Capitalist institutions (and the people who inhabit them) — families, the law, education etc. — have been affected by dynamic changes, which have broken down gender ideologies and practices. For example, as women have been drawn into the workplace, we have seen a fragmentation of gender ideologies as well as, in discrete areas, institutionalised low pay, and reinforced gender divisions of labour. The socialisation of people into gender based on the sex binaries we are assigned at birth remains strong but these are unstable, imperfect and contradictory.

We would also assert that women continue to be oppressed, and that that oppression, with all the above caveats, is linked to biology. Sexual division of labour formed the basis for the oppression of women with the development of property. But around this grew up complex and intertwined systems of oppression that do not require a woman to be child-bearing to be oppressed as a woman.

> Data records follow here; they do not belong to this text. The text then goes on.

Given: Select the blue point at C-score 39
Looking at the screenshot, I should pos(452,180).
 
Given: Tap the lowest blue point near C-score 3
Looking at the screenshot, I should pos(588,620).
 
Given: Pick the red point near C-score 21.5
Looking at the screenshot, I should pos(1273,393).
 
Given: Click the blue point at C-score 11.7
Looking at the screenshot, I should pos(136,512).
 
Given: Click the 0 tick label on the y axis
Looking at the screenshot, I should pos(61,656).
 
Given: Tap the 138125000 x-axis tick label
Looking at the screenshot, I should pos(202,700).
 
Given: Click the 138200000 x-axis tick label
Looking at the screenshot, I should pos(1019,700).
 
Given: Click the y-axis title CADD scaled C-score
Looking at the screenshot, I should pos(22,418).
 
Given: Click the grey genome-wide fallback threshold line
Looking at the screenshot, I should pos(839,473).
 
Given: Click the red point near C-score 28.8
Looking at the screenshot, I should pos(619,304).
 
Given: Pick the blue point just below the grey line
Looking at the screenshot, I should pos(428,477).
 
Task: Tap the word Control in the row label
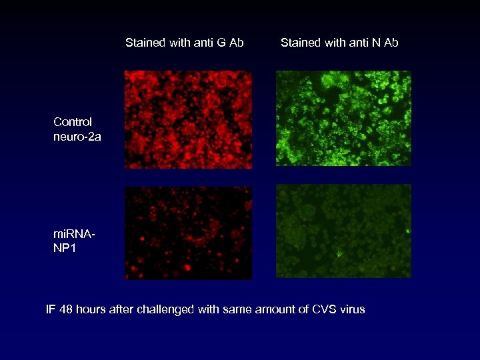[73, 122]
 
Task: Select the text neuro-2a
[77, 137]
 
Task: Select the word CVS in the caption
[323, 309]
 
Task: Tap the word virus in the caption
[351, 309]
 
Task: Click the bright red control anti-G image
[188, 119]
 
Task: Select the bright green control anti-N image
[343, 118]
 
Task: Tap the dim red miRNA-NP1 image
[188, 233]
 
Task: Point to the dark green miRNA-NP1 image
[343, 231]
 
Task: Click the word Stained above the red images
[145, 43]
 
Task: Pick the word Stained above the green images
[301, 43]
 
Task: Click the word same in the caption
[237, 309]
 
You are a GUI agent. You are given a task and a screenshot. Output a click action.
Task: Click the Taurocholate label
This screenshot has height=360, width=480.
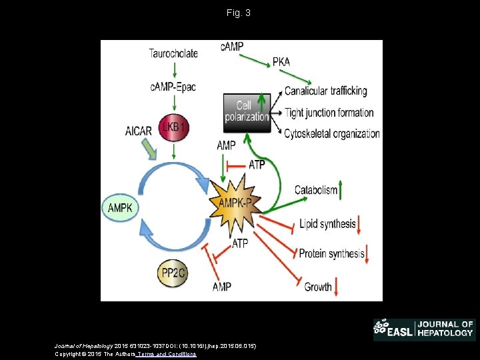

Nobody checks our karyotype, or examines our genitalia, before they cat call us in the street, treat us as bimbos, or deny us work based on the name on our job applications. Transwomen face oppression as women, it is erasure to suggest otherwise. Furthermore the experience of transwomen involves oppression as transwomen, particularly from men who feel their sexuality is threatened, and use violence to resolve that threat.

The idea that gender hierarchies are fixed, that “men” and “women” are locked into a “battle of the sexes” and that male privilege is all-powerful, is a form of identity politics one where men, rather than capitalism, are the main enemy. Because transwomen have male biological histories, they can never be “real women”.

Against this obtuse nastiness, it is no wonder that some trans people claim “real womanhood” for themselves. We understand that to be a way of saying “my gender identity exists, get over it”. And good luck to them, and to us all really, because many of us have to both fight against and muddle through over the expectations of gender identity with live with.

Identity politics
On the other hand we are concerned about the identity politics in trans activist circles.

In fact we think there is a clash of different variants of identity politics here. One is a matter of women versus men, another is trans versus non trans. But we should not make the mistake of thinking our criticism of that politics puts us in agreement with those opportunistically raising those points as an argument against the amendments to the GRA, and against trans rights generally. The left needs a coherent and liberatory alternative, not miserable fault-finding.

Censorship is wrong in principle but also very counterproductive. We have to persuade, not least because we want to win over people who are attracted to the anti-sexism of these feminists only to fall prey to their anti-trans bigotry.

The furore around the GRA amendments is a backlash. Answering the backlash means unpicking and challenging ideas, we can’t go round that. While the anti-trans feminist ideology does mesh with the dominant anti-trans narrative, for the most part this is combined with being “on the left” and fighting misogyny. There are other examples of left backwardness in history, prejudice towards lesbian and gay people was once widespread on the left, seen as “bourgeois deviationism”. So anti-GRA feminists are transphobic, but they are not the same as the far right. They are a toxic, and influential source for backward ideas in the labour movement.

Human beings have long defied gender, but some have found it impossible to live within either their sexed and gendered bodies, or the social expectations into which they are born, or both. It is only in recent history in the West that there has been a way to name this and describe this. That people are finding ways to get through their lives in a more manageable way is a good thing.

The fact is that all those who have been, will be or could be punished for not conforming to ascribed gender-roles face a shared source of oppression; trans and non-binary people, feminine men, non-trans women, we all should be marching together to fight gender oppression. Moreover, as the structures that oppress us are those created and perpetuated by capitalism, it is capitalism we want to bring down.